Bharti officials, however, find the price to be fair and are comfortable with the debt taken to fund the acquisition. Besides, they reason that the price paid is of much lesser value than the potential for growth in the African market. In an interview with a leading business daily, Mittal observes, “Zain is a very well-run company. It’s number one in 10 countries, number two in four countries and number four in just one country, Ghana. It has a $4 billion top line and an EBITDA of $1.2 billion. The company has been doing really well. Now, the question is, will we be able to take it to greater heights? The answer is yes. That’s the confidence with which we’re entering this company.”

Bharti will pay $8.3 billion upfront once the regulatory approvals are in place. The remaining $700 million will be transferred after a year. To finance the deal, the company has secured funds in the form of debt. The 10-bank consortium, which has been formed to provide the $8.3 billion financing (of which $7.5 billion is a dollar loan) to Bharti, has the State Bank of India as the largest contributor while other mandated lead arrangers include StanChart, Barclays, Citibank and JP Morgan.

Raising the required debt with relative ease has provided a major boost to the Bharti Group, especially after the initial dip with which the stock markets greeted the deal negotiations. Dr Mahesh Uppal, director, ComFirst, states, “The fact that the company has been able to secure funds at attractive rates signals that both India and Bharti retain a large part of their flavour in the global financial markets.”
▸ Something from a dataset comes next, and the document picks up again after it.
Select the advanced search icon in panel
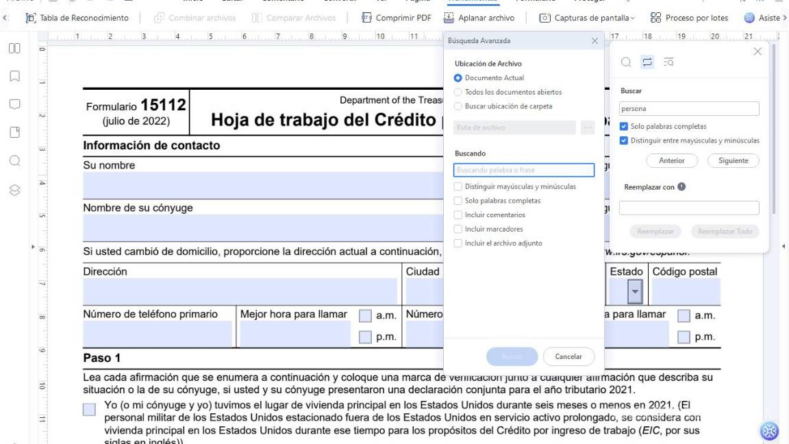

Some analysts point out that while the acquisition will help Bharti in the long run, the increasing debt burden to fund the acquisition may affect the company’s profits in the short term. Besides, the company will need to invest in expanding networks as they have remained underinvested for years. Bharti will also need substantial funds to participate in the ongoing 3G auctions. All of this will impact the financials of the company. Akhil Gupta, deputy CEO and joint

managing director, Bharti Enterprises, concedes that the acquisition has significantly increased the company’s debt burden but adds that it will reduce over time and that “there is no great hurry; Bharti is financially comfortable”.

All industry watchers agree that Bharti’s success in the African markets largely depends on the company’s ability to quickly replicate in Africa its “minutes factory” model that has worked so well in India. Company officials hope to leverage the strength of the brand, coupled with its unique business model to unlock the full potential of the African market.

As a first step, Manoj Kohli has been handpicked to head the company’s African operations. Appointed as CEO of the International Business Group and joint MD, Bharti Airtel, he will shortly move to Nairobi. The new company will be fully owned by Bharti and will be populated by Bharti members on its board. The accounts of the new company will be consolidated with Bharti’s accounts. Some of the people holding key managerial positions in Bharti will relocate to Africa. The new company’s operations will be led by Africans, who will be supported by key members of the Indian team.

The company is hopeful that the revenue market share and EBITDA margins will improve within a year or so of the takeover. It intends to implement the low-cost business model in Africa to minimise its capex and opex. It will also try to contain costs through outsourcing. However, all this will take time and will come much later. Right now, Bharti will be looking to get all the clearances in place and close the deal over the next few months.